The first task of psychoanalytic therapy then is not to try to remove as quickly as possible the symptoms of the patient but rather to understand what things are fighting with each other & finding expression in the symptoms.

Psychodynamic therapy is the only form of psychotherapy that emphasises that we cannot know in any final sense what mental health is. We will always debate it & we will always have to return again to figure out what it means for us here & now. This is not so as to give sanction to the lazy attitude that madness & sanity are the same thing or that there is no such thing as mental health. Quite the contrary, it is to recognize that making these distinctions in a responsible way requires difficult, sustained, rigorous intellectual work that is never finished. If we could define mental health in a final sense none of this would be necessary.

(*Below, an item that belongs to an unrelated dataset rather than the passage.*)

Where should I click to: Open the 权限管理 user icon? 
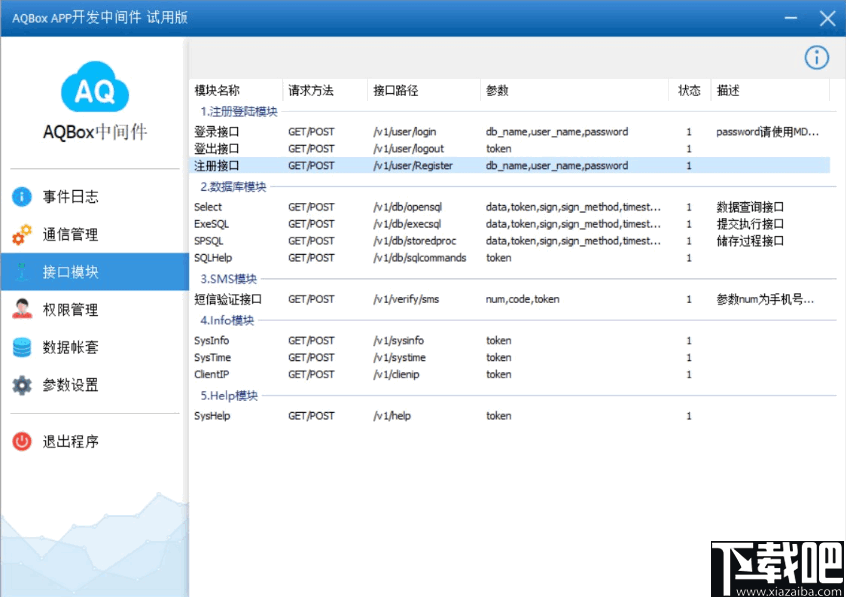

And it is to recognize also that the assessment of mental health always requires us to take the responsibility for making an ethical judgement, though always of course a provisional one, on how life should be lived. It is this ethical aspect in the assessment of mental illness that is the most difficult for us to accept. We live in a world that has become frightened of ethical puzzles because it feels it no longer has a confident basis for solving them. This is why so much of modern intellectual life is devoted to attempts to evade the ethical. Such attempts include our excessive reverence for the idea of science, our excessive devotion to trying to regulate the minutiae of social life, & our excessive faith that majority or consensus views are the most reliable guides to action.

And it is this discomfort with ethical problems, essentially, that is the reason the attempt to keep psychoanalysis within the sphere of medicine eventually broke down. Medical doctors are not taught to be sceptical about what they understand by health. They are taught that their professional status depends upon appearing to know what health is. A good psychotherapist of course knows a lot more about health than does his patient, & it is often his responsibility to reassure an anxious patient that this is the case. Nevertheless, he uses this reassurance not as a basis for instructing the patient on what he should do to get better but rather to open a discussion with his patient as to what health might mean now for him. A doctor treating physical illness does not proceed in this way.

Psychodynamic therapy is always asking, what is health? What is healthy, not for all time, but for this person, here & now & in the future? It introduces into the treatment of mental illness attitudes & questions formerly associated with philosophy & ethics. Medical science as it is currently understood cannot contain within it a discipline that proceeds in this way. This, fundamentally, is why medicine & psychoanalysis parted company.





[i] In a paper of 1893 Freud wrote: “The lesion in hysterical paralyses must be completely independent of the anatomy of the nervous system, since in its paralyses & other manifestations hysteria behaves as though anatomy did not exist or as though it had no knowledge of it. … Hysteria is ignorant of the distribution of the nerves.” Standard Edition, I, p. 169.